Sadece 3 çocuğun olduğu anasınıfında öğretmenlik yapan Kübra Arpasırtı ise özellikle bir köy okulunda görev yapmayı çok istediğini ifade ederek, “Burada üçüncü yılım, 2020 yılında atandım. Buraya geldiğimde gerçekten çok mutlu oldum. Çünkü köy okuluna atanmayı çok istiyordum. İki tane kadın öğretmen çalışıyoruz. Her zorluğun güzellikleri de var. Çocuklarla birlikte olgunlaşıyoruz, onlarla çocuklaşıyoruz. Onlara seni seviyorum dediğim zaman yüzlerindeki o utanma beni çok mutlu ediyor. Burada sınıflarımızda her ne yaptıysak çocuklarla birlikte yaptık” diye konuştu.

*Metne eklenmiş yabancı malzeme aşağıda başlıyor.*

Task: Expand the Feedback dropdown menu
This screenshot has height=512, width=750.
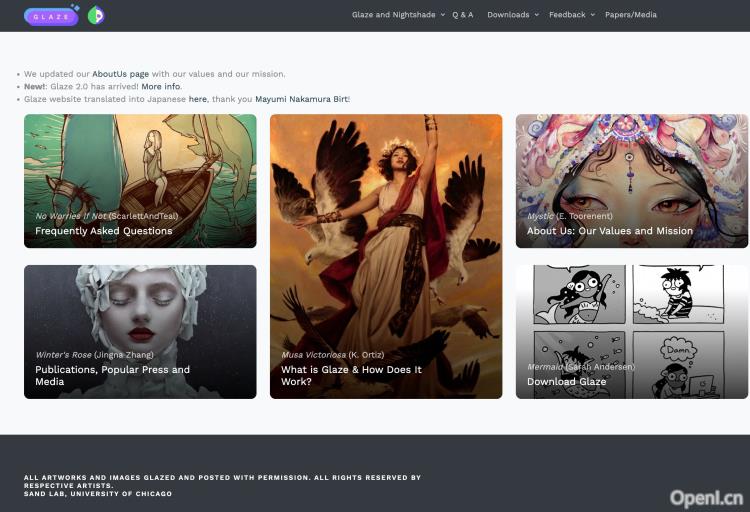Action: [x=571, y=15]
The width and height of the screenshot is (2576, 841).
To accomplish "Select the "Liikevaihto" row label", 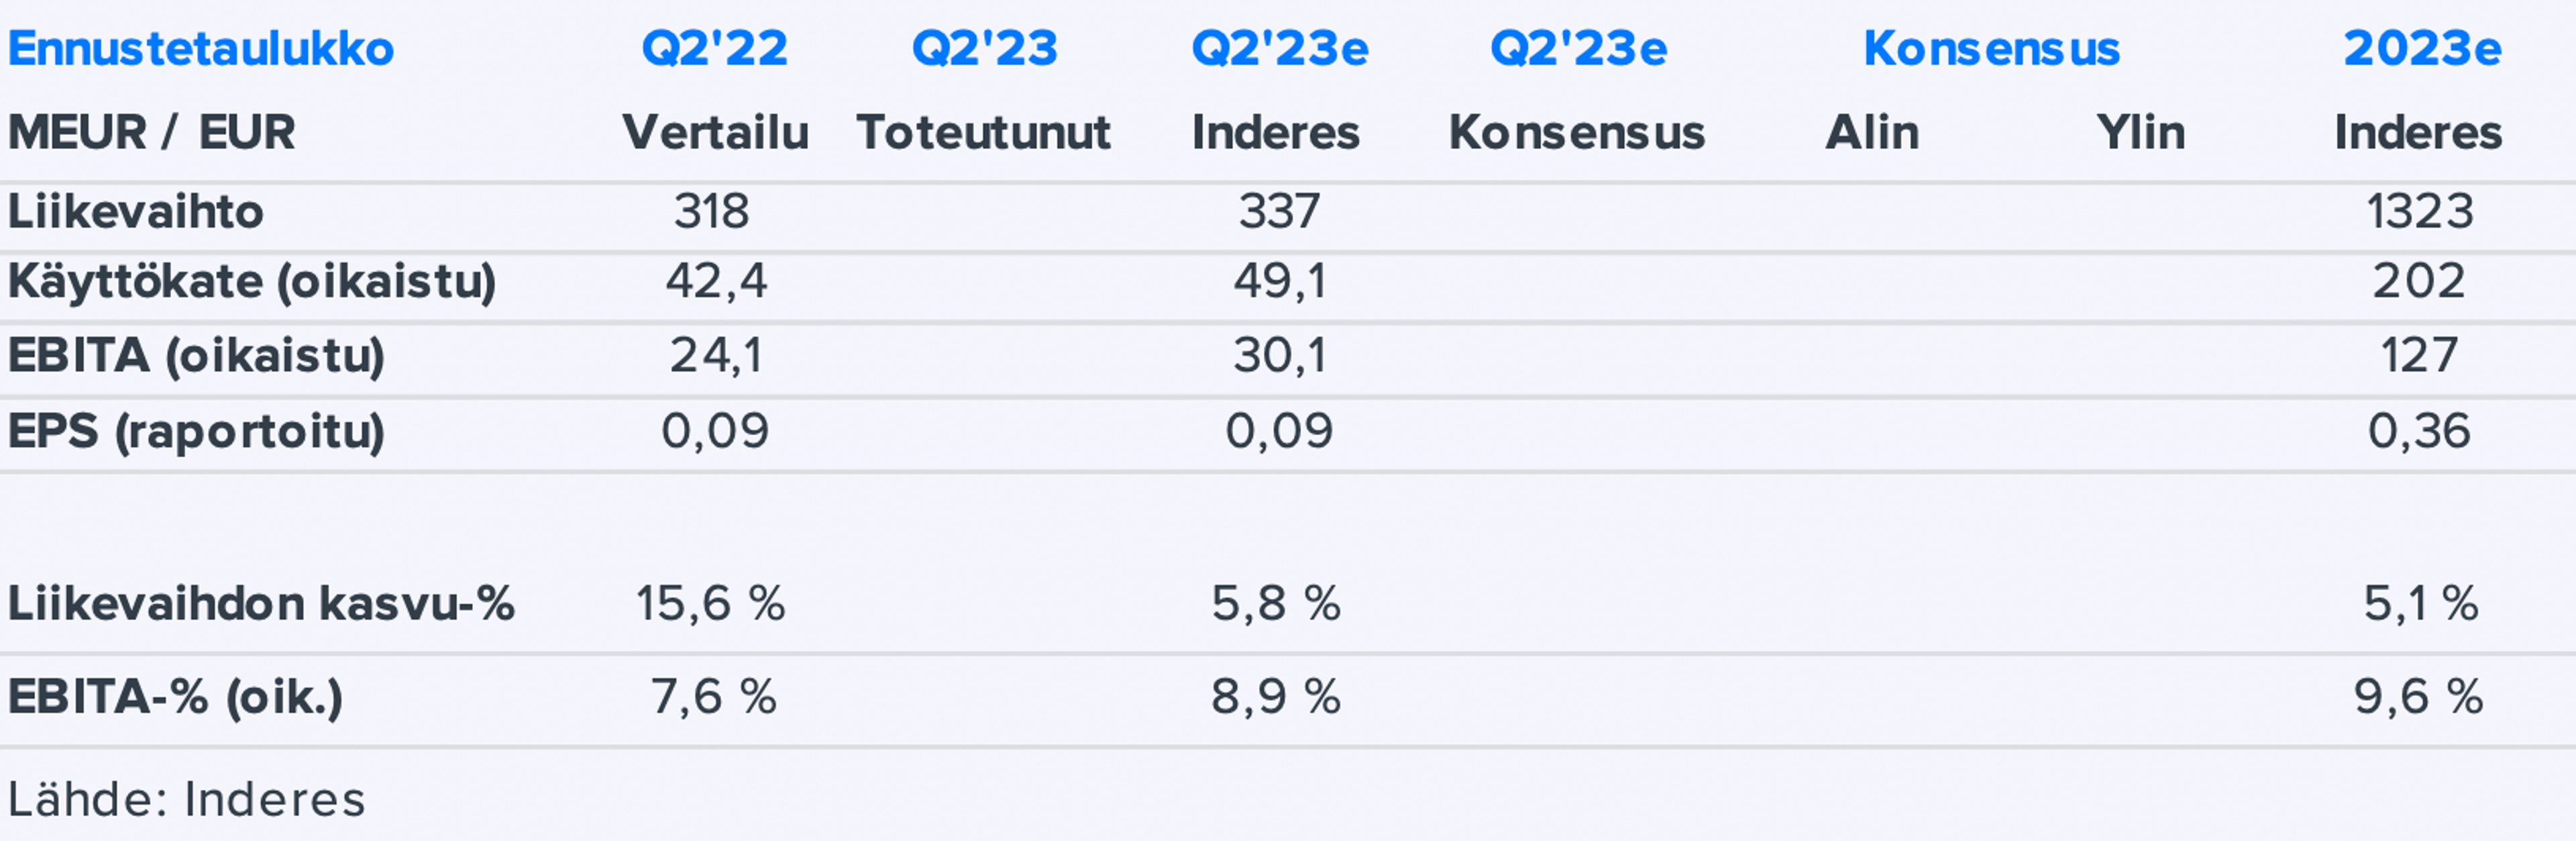I will (x=136, y=212).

ÇOCUKLARINI YARINLARA TAŞIYOR

3 yıl önce Memleketi olan Antalya’dan Ağrı’nın merkeze bağlı Kazlı köyündeki Kazlı İlköğretim Okuluna ana sınıfı öğretmeni olarak atanan Tuğba Ok ise mesleğine bir köy okulunda başlamanın ve ellerinden tuttuğu çocuklarla geleceğe yürümenin sevincini yaşıyor. Mesleğinin üçüncü yılında aynı okulda bir Öğretmenler Günü'ne daha kavuşan Tuğba öğretmen, sabahın ilk ışıklarında geldiği sınıfında öğrenciler gelmeden önce ilk defa tanıştığı sobayı yakarak çocuklara sıcak bir yuvada eğitim veriyor.

SINIFA GELDİKLERİNDEN İTİBAREN BENİM ÇOCUĞUM GİBİ OLUYORLAR

Kış mevsiminin zorlu geçtiği Ağrı’da köy okulunda öğretmenlik yapmanın verdiği zorlukları, mesleğine olan aşkı ve çocuklara olan sevgisiyle aştığını belirten Öğretmen Tuğba Ok, “Burası benim ilk görev yerim. Benim için çok değerli ve kıymetli. İklim olarak biraz zorlandım ama okulumu seviyorum, öğrencilerimi çok seviyorum. İlk öğrenciler hiçbir zaman unutulmaz. Benim için çok değerliler. Köydeki insanlar dışardan geldiğimiz için bizi kucakladılar. İlk Öğretmenler Günü de benim için çok heyecanlıydı. Hayatım boyunca unutamayacağım bir andı.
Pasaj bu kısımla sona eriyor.